Miałem kiedyś takiego pracownika. Silny jak tur, ale nic poza tym.
Jak miał wykopać rów pod krawężniki/obrzeża dookoła jakiegoś małego obiektu, to jakby się go w porę nie ostrzegło, kopałby na wprost do ruskiej granicy.
Sytuacja adekwatna do widocznej na filmiku.
Trzeci dzień w pracy, Ździsiek (tak go nazwijmy) niesie na wyciągniętych przed siebie zgiętych rękach 50 kilowy worek ze żwirem.
Przed nim rów, hałda i taśma zabezpieczająca wykop.
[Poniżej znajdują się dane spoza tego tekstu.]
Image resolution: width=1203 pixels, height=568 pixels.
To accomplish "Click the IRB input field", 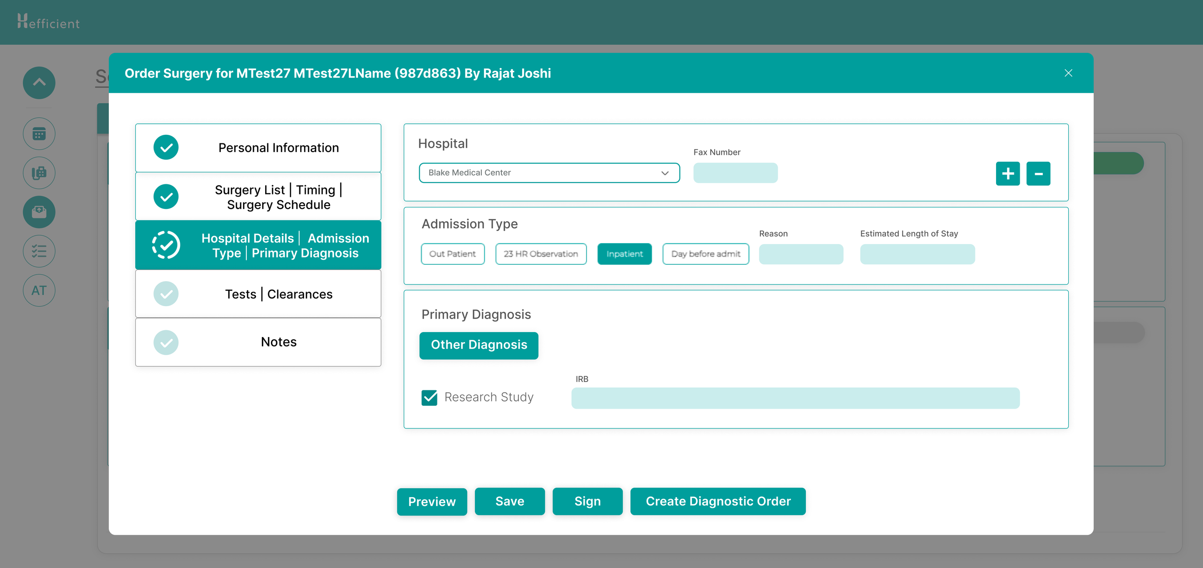I will pos(795,398).
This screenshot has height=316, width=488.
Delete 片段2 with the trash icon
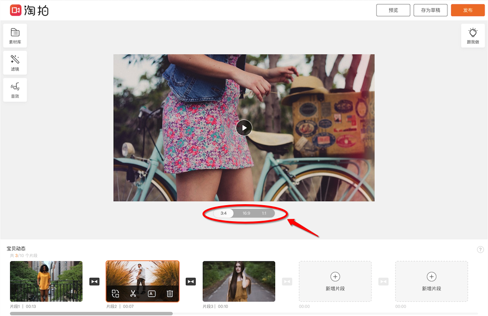click(x=169, y=294)
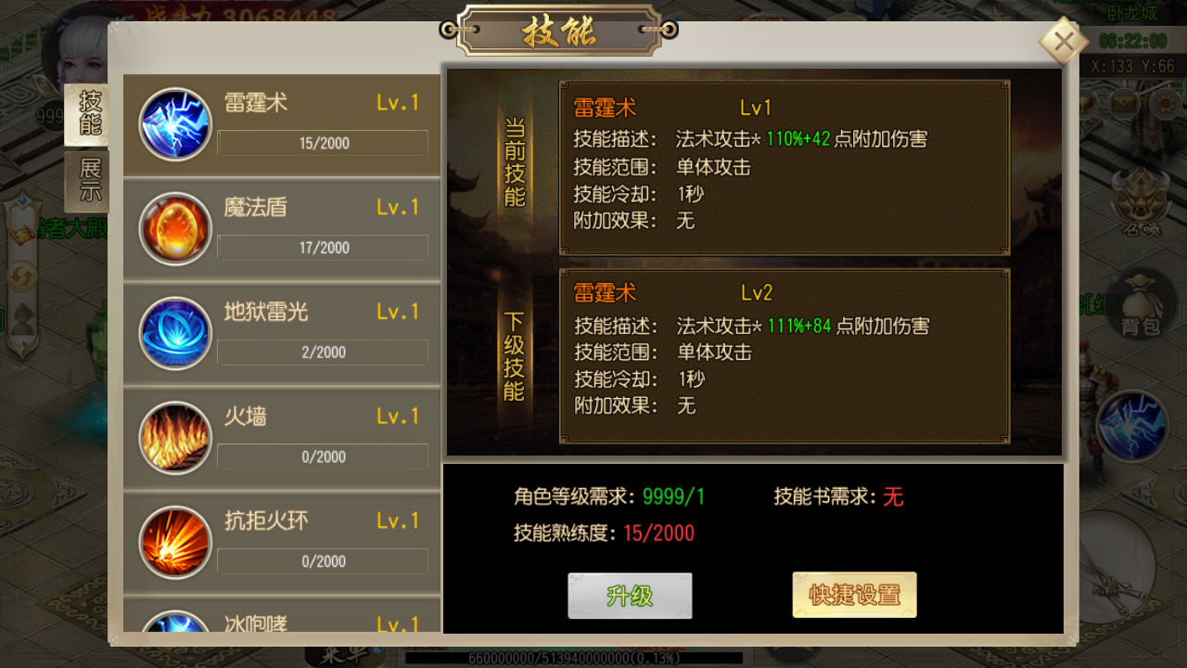Click the 下级技能 next level info panel
The width and height of the screenshot is (1187, 668).
[785, 356]
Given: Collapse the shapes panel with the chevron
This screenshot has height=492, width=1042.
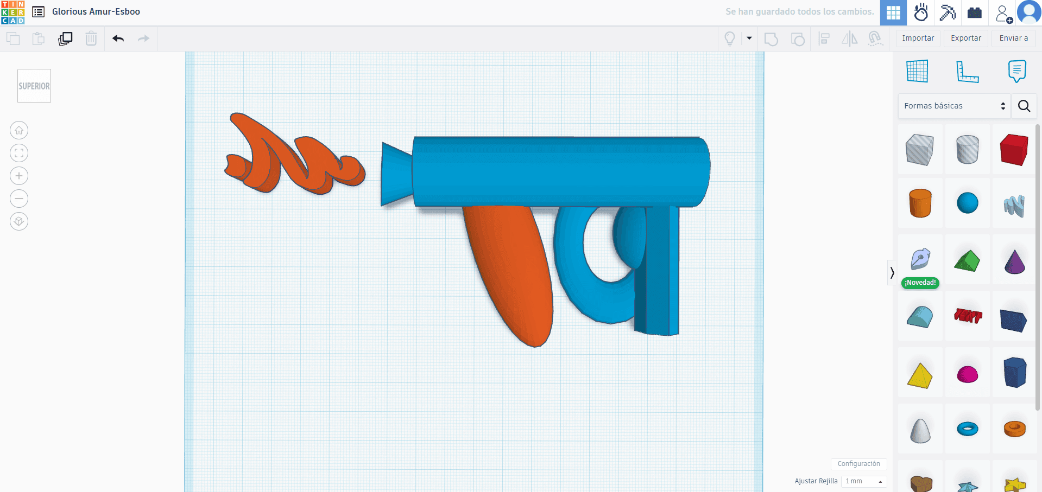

Idzie, idzie, potknął się na taśmę i nagle znika.
Jeb, gleba, nakrywa się nogami, wpada do płytkiego rowu.
Po chwili wstaje i ukazuje się nam nad hałdą za rowem.
Ryj zakrwawiony, ale gość uśmiechnięty, że worka nie upuścił, ani przez chwilę nie poluźnił uchwytu, zamiast ratować ryja i się podeprzeć, ten worka pilnuje jako największej świętości.
My się śmiejemy, a Ździchu mówi " O, tasiemka".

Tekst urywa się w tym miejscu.